» **ASSIGNMENT**
Go through the following data and transcribe exactly the stretch of lines from the one holding "Enable the Other Activity checkbox" to the one holding "Task: Toggle the Projekt filter checkbox", both included.
>>
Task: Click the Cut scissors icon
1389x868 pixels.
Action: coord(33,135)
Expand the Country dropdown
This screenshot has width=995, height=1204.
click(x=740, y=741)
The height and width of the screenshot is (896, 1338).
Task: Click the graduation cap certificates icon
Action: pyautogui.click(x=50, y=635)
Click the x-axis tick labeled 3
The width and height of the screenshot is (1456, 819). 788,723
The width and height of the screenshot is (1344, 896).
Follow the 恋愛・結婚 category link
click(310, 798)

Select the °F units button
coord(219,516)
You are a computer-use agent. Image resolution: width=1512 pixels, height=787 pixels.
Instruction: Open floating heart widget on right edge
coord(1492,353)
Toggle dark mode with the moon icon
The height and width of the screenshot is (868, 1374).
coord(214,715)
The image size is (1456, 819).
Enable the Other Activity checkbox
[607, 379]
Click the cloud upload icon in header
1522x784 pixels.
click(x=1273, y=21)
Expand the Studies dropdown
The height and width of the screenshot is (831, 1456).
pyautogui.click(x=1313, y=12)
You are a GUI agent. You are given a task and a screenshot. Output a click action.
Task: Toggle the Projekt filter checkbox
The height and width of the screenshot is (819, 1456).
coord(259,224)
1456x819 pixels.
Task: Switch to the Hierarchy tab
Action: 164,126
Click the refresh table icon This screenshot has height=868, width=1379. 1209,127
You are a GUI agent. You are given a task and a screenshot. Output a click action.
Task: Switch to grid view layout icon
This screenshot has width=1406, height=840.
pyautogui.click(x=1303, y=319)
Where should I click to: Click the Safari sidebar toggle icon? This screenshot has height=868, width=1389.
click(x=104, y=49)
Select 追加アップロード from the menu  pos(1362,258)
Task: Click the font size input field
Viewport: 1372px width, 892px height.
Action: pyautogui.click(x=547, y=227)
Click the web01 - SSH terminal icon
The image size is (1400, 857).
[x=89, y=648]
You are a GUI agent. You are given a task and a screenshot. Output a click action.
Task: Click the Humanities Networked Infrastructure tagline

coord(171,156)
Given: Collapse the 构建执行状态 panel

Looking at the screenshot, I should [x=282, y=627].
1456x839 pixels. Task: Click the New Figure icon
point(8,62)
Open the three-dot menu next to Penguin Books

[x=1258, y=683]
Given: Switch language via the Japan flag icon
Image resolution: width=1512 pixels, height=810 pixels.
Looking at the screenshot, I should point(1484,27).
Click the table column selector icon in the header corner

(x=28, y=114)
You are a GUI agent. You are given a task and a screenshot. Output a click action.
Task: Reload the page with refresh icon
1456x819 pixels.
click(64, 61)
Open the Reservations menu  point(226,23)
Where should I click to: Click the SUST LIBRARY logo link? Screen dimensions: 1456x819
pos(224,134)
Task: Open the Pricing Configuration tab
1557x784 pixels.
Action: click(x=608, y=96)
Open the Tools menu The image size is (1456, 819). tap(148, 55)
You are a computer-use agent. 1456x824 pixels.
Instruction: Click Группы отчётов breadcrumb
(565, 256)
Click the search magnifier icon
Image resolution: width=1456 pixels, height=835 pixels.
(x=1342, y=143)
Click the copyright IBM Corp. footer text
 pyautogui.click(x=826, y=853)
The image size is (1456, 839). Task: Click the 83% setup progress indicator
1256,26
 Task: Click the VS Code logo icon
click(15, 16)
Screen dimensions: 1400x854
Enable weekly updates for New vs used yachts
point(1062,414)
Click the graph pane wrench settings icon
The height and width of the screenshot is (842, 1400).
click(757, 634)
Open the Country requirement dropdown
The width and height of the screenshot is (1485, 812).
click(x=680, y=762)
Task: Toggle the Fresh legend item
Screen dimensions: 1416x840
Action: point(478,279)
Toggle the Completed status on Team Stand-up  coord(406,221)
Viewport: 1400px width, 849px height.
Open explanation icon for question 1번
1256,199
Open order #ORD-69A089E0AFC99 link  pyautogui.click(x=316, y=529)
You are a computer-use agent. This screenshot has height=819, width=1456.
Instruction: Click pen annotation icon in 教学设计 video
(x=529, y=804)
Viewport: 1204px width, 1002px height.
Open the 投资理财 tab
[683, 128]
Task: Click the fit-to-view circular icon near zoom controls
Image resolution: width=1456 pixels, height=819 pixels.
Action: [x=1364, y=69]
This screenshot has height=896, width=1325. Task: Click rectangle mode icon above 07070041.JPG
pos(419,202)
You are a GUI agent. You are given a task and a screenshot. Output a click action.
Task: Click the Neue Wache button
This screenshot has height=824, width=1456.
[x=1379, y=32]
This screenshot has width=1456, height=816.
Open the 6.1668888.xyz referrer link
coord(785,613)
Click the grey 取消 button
<<
» **ANSWER TO THIS PROBLEM**
Enable the Other Activity checkbox
[607, 379]
Click the cloud upload icon in header
1522x784 pixels.
click(x=1273, y=21)
Expand the Studies dropdown
The height and width of the screenshot is (831, 1456).
pyautogui.click(x=1313, y=12)
You are a GUI agent. You are given a task and a screenshot. Output a click action.
Task: Toggle the Projekt filter checkbox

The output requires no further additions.